Consegna:
Riprendi il brano sulla sordocecità attentiva e sui pedoni distratti dallo smartphone e continualo a partire dalla sua ultima frase.

Ho deciso di reagire informandomi, dovevo in qualche modo agire per prevenire il ripetersi di quell’evento. La morte di quel ragazzo doveva acquisire un senso… Così ho scoperto che, in Italia, non si parla affatto di sordocecità attentiva, sebbene annualmente vi siano titoli di giornali che riportano incidenti analoghi a quello che ho vissuto io, riguardanti soprattutto la fascia adolescenziale. Eppure basta dare un’occhiata alle statistiche che riguardano gli incidenti che coinvolgono pedoni “distratti” per capire che i dati sono in crescita e l’interazione con i dispositivi mobili come cellulari e tablet è diventata talmente pervasiva che in alcuni Paesi sono stati adottati semafori che proiettano tramite led sul pavimento stradale delle strisce rosse o verdi per indicare se è possibile o meno attraversare. Sono stati chiamati semafori per “smartphone zombie”. Sono stati creati cartelli stradali ad hoc, percorsi pedonali riservati e sono state fatte proposte di legge per l’applicazione di multe, ma il fenomeno rimane ancora allarmante poiché associato al fenomeno altrettanto allarmante della nomofobia (NO Mobile Phone PhoBIA) ovvero del timore di restare disconnessi.
L’informazione e la formazione sono fondamentali nella prevenzione delle situazioni di rischio. Con quali metodi e strumenti i professionisti sanitari possono promuovere buone pratiche educative tra le giovani generazioni e gli adulti?

Dati forniti:
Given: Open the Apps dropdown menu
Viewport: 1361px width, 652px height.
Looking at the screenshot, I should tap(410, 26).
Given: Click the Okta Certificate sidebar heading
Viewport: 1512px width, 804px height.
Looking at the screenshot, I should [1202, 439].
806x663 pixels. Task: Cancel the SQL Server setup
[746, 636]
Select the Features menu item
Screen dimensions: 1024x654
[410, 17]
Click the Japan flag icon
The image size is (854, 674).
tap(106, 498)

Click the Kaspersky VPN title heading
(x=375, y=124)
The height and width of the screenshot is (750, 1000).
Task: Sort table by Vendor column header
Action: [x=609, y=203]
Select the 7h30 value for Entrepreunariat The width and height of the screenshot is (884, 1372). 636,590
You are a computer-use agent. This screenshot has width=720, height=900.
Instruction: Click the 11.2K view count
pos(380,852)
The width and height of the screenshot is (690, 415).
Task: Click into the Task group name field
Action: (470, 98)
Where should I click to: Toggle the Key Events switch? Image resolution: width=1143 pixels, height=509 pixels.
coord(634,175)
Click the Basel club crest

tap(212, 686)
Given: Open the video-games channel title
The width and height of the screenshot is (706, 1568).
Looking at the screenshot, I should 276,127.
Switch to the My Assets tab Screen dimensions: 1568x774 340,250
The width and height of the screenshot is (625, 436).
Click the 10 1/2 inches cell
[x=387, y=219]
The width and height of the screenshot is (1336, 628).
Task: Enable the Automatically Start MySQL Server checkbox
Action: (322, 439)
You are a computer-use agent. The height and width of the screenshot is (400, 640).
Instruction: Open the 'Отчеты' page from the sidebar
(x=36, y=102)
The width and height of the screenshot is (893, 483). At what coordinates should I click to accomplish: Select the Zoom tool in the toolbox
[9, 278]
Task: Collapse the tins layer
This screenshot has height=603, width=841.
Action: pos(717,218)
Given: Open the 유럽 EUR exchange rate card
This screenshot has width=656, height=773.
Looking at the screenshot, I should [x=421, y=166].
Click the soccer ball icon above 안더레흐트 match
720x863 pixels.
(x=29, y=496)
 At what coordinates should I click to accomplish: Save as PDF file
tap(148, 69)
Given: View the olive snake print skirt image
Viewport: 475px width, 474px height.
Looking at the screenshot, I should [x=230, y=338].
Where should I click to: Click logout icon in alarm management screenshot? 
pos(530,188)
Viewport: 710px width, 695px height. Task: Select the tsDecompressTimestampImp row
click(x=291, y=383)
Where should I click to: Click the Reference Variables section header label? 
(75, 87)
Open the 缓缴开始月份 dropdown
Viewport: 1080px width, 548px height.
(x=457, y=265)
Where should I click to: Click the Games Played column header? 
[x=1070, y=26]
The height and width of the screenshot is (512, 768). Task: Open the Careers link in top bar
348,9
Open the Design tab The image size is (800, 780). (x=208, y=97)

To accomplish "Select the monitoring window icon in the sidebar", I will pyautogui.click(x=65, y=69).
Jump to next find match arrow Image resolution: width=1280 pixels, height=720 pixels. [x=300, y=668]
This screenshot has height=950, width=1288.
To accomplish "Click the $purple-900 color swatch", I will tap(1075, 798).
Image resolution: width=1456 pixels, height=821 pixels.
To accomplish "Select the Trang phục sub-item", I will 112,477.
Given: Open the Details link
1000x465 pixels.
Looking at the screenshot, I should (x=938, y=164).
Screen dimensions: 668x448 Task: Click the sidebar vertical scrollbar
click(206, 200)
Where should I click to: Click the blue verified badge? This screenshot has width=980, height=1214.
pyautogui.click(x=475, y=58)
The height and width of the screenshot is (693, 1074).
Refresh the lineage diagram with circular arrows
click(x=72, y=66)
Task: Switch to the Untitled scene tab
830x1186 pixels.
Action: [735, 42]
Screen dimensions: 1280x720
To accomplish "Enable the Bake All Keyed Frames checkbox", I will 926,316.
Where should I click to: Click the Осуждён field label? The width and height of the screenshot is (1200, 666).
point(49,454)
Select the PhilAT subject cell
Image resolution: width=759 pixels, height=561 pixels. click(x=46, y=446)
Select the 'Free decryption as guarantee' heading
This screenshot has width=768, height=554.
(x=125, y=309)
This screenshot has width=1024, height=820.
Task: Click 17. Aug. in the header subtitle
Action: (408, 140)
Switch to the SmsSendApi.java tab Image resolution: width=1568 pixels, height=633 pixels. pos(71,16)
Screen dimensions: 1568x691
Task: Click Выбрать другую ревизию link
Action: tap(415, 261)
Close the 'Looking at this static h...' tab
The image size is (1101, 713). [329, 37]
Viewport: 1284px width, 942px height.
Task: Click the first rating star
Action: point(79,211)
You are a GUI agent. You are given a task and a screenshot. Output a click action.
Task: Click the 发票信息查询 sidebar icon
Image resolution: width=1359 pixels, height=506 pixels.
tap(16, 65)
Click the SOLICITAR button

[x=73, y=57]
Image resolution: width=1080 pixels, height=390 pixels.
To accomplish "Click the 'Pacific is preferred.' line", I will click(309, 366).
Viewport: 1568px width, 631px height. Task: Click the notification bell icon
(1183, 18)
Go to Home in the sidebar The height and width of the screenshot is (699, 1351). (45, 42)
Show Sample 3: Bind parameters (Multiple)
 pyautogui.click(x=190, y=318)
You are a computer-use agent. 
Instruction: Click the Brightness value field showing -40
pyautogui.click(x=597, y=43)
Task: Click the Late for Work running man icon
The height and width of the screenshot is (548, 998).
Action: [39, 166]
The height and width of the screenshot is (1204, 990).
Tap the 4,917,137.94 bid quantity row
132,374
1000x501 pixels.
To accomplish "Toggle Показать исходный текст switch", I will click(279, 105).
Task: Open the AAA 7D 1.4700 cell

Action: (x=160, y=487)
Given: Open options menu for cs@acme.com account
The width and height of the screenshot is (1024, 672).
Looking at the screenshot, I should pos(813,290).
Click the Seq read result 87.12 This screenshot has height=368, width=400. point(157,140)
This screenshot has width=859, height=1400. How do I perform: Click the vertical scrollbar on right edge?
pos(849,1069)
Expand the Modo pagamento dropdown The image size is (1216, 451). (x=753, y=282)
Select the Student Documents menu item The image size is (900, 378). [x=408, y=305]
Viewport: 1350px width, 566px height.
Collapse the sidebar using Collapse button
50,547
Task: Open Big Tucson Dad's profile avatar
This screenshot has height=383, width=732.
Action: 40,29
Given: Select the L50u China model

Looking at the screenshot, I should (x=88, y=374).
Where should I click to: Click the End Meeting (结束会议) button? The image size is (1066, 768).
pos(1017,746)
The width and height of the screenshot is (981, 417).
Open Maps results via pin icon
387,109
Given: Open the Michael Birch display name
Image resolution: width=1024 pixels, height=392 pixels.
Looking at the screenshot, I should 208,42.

Risposta scritta:
L’opera capillare di informazione e di sensibilizzazione al problema può rappresentare il punto di svolta. Io sono una audiometrista e nel mio profilo professionale è proprio nominata l’attività di prevenzione delle problematiche connesse al sistema stato-acustico (equilibrio e udito). Questa declinazione del mio profilo è sempre stata considerata in relazione alle funzioni “periferiche” relative a udito ed equilibrio, ma negli ultimi anni sempre più la mia professione sta acquisendo l’importanza della valutazione del sistema stato-acustico nel contesto globale della sua funzionalità, ovvero ponendolo in relazione con le capacità attentive a loro volta poste a confronto con fattori come l’età, la presenza di quadri patologici complessi e, come in questo caso, con fattori esterni che possono generare un ‘sovraccarico’ di informazioni.
Dovrebbe quindi essere potenziata l’attività di informazione nelle scuole di ogni genere e grado, lavorando in sinergia con gli altri professionisti sanitari che, nella loro pratica clinica, affrontino le problematiche sensopercettive legate all’attenzione – conclude l’audiometrista piemontese -. Si dovrebbe far squadra anche con la polizia stradale e quella ferroviaria, parlando di queste tematiche non solo nelle scuole, ma anche in ambito sportivo dove la pratica di muoversi ascoltando musica è molto diffusa. Infine, si dovrebbero coinvolgere i colossi tecnologici produttori di smartphone e di dispositivi mobili al fine di potenziare i messaggi di avvertimento di attività potenzialmente pericolose, sfruttando le abilità di questi dispositivi di geolocalizzarci e di comprendere se vengono utilizzati quando ci stiamo muovendo.